▸ Tâches à réaliser
**a)** Pouvez-vous recopier, dans le texte sur le bonheur, tout ce qui va de « La recherche du » jusqu'à « et d'assurer cela. » ?
**b)** Comment prolongeriez-vous le texte sur le bonheur à la suite de sa dernière phrase ?

===== Passage fourni

La plupart des habitants de la planète survivent et s'en contentent. Nous (occidentaux), nous voulons "vivre". C'est quoi ?
— Le chocolat, les clopes et le café.
La recherche du bonheur ? Mais le bonheur est une notion très sujette à caution, remises en cause, discussions et causeries… comme tous les concepts tendant à l'absolu. Il y a une difficulté de définition à laquelle je ne m'attaquerai pas. Au delà de la satisfaction des besoins primaires,  on entre dans un "chacun son truc", un gros bazar qui mélange ou confond plaisir, jouissance, confort, etc. Ou fantasmes quasi métaphysiques : jardin d'Eden, rêve tahitien… Restons modeste : parlons de bien-être ou de qualité de vie. Essayons de définir cela et d'assurer cela.

==========
===== Données fournies

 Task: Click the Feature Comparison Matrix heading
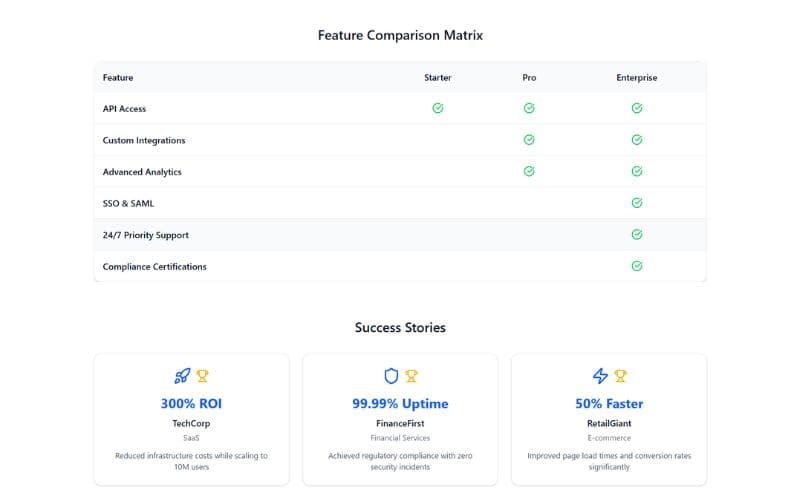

==========

▸ Résultats dans l'ordre
**a)**
La recherche du bonheur ? Mais le bonheur est une notion très sujette à caution, remises en cause, discussions et causeries… comme tous les concepts tendant à l'absolu. Il y a une difficulté de définition à laquelle je ne m'attaquerai pas. Au delà de la satisfaction des besoins primaires,  on entre dans un "chacun son truc", un gros bazar qui mélange ou confond plaisir, jouissance, confort, etc. Ou fantasmes quasi métaphysiques : jardin d'Eden, rêve tahitien… Restons modeste : parlons de bien-être ou de qualité de vie. Essayons de définir cela et d'assurer cela.

**b)**
- Vivre bien ou mieux que bien, matériellement parlant.
- Faire ce qu'on a (le plus) envie de faire. Question boulot, par exemple. Et, plus globalement, avoir des projets et les moyens de les accomplir. Ce qu'on pourrait appeler "réussir" – au sens large, pas forcément professionnel.
- Ajoutons : avoir une vie affective (relationnelle, sentimentale, sexuelle…) satisfaisante.
— Et la santé ?
— Oui : la santé.
- La sécurité. On peut lire aussi, dans cette demande à "vivre", une demande de sécurité : vivre, bien vivre, c'est vivre sans crainte – de se faire agresser en sortant de chez soi, – de perdre son boulot à tout instant, – de voir ses conditions de vie précitées (logement, bouffe, emploi, vie affective) se dégrader : vivre dans la précarité, au pire "tomber dans la rue". Il y a une demande de continuité ou de stabilité dans ses conditions de vie, pas forcément une progression constante, avoir plus, vivre de mieux en mieux, mais au moins la stabilité. Vivre avec une épée de Damoclès sur la tête n'est que survivre.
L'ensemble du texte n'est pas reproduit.